Records for this task:
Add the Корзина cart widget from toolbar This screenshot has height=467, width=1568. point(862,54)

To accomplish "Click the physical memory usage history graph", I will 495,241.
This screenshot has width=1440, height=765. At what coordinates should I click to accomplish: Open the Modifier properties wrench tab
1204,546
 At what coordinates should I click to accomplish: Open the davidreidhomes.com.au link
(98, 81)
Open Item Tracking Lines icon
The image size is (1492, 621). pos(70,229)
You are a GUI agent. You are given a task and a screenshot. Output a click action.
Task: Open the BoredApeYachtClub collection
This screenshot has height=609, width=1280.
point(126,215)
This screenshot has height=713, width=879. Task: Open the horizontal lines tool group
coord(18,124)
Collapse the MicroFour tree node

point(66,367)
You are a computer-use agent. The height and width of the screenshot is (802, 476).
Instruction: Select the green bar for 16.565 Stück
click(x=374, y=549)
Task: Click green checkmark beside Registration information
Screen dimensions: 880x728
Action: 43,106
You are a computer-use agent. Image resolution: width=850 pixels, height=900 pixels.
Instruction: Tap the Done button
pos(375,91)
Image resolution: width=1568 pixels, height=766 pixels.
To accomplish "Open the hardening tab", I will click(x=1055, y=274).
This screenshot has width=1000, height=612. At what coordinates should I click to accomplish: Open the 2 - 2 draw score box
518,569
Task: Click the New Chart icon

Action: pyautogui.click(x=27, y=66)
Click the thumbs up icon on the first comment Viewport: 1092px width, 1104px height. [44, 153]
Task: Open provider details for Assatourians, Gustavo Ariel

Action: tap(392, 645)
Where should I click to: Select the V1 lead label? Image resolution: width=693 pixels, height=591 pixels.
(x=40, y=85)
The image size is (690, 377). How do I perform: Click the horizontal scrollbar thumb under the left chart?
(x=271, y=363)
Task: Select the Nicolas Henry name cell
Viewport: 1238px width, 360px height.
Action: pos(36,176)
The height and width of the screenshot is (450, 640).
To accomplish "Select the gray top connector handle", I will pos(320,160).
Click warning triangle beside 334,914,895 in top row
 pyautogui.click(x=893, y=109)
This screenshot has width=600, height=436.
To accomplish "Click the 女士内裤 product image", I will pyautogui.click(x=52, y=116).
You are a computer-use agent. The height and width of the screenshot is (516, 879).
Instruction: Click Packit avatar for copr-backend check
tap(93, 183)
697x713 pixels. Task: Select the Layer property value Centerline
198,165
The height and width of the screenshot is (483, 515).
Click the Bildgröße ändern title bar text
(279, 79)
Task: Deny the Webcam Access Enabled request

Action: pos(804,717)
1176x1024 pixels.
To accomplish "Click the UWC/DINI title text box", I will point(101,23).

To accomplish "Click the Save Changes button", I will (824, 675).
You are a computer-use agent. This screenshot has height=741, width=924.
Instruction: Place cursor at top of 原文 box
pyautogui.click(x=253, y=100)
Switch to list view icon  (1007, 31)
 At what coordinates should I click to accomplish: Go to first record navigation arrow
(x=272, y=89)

What is being asked:
Extract all of the data shown above and repeat it verbatim.

Task solution:
Add the Корзина cart widget from toolbar This screenshot has height=467, width=1568. point(862,54)

To accomplish "Click the physical memory usage history graph", I will 495,241.
This screenshot has width=1440, height=765. At what coordinates should I click to accomplish: Open the Modifier properties wrench tab
1204,546
 At what coordinates should I click to accomplish: Open the davidreidhomes.com.au link
(98, 81)
Open Item Tracking Lines icon
The image size is (1492, 621). pos(70,229)
You are a GUI agent. You are given a task and a screenshot. Output a click action.
Task: Open the BoredApeYachtClub collection
This screenshot has height=609, width=1280.
point(126,215)
This screenshot has height=713, width=879. Task: Open the horizontal lines tool group
coord(18,124)
Collapse the MicroFour tree node

point(66,367)
You are a computer-use agent. The height and width of the screenshot is (802, 476).
Instruction: Select the green bar for 16.565 Stück
click(x=374, y=549)
Task: Click green checkmark beside Registration information
Screen dimensions: 880x728
Action: 43,106
You are a computer-use agent. Image resolution: width=850 pixels, height=900 pixels.
Instruction: Tap the Done button
pos(375,91)
Image resolution: width=1568 pixels, height=766 pixels.
To accomplish "Open the hardening tab", I will click(x=1055, y=274).
This screenshot has width=1000, height=612. At what coordinates should I click to accomplish: Open the 2 - 2 draw score box
518,569
Task: Click the New Chart icon

Action: pyautogui.click(x=27, y=66)
Click the thumbs up icon on the first comment Viewport: 1092px width, 1104px height. [44, 153]
Task: Open provider details for Assatourians, Gustavo Ariel

Action: tap(392, 645)
Where should I click to: Select the V1 lead label? Image resolution: width=693 pixels, height=591 pixels.
(x=40, y=85)
The image size is (690, 377). How do I perform: Click the horizontal scrollbar thumb under the left chart?
(x=271, y=363)
Task: Select the Nicolas Henry name cell
Viewport: 1238px width, 360px height.
Action: pos(36,176)
The height and width of the screenshot is (450, 640).
To accomplish "Select the gray top connector handle", I will pos(320,160).
Click warning triangle beside 334,914,895 in top row
 pyautogui.click(x=893, y=109)
This screenshot has width=600, height=436.
To accomplish "Click the 女士内裤 product image", I will pyautogui.click(x=52, y=116).
You are a computer-use agent. The height and width of the screenshot is (516, 879).
Instruction: Click Packit avatar for copr-backend check
tap(93, 183)
697x713 pixels. Task: Select the Layer property value Centerline
198,165
The height and width of the screenshot is (483, 515).
Click the Bildgröße ändern title bar text
(279, 79)
Task: Deny the Webcam Access Enabled request

Action: pos(804,717)
1176x1024 pixels.
To accomplish "Click the UWC/DINI title text box", I will point(101,23).

To accomplish "Click the Save Changes button", I will (824, 675).
You are a computer-use agent. This screenshot has height=741, width=924.
Instruction: Place cursor at top of 原文 box
pyautogui.click(x=253, y=100)
Switch to list view icon  (1007, 31)
 At what coordinates should I click to accomplish: Go to first record navigation arrow
(x=272, y=89)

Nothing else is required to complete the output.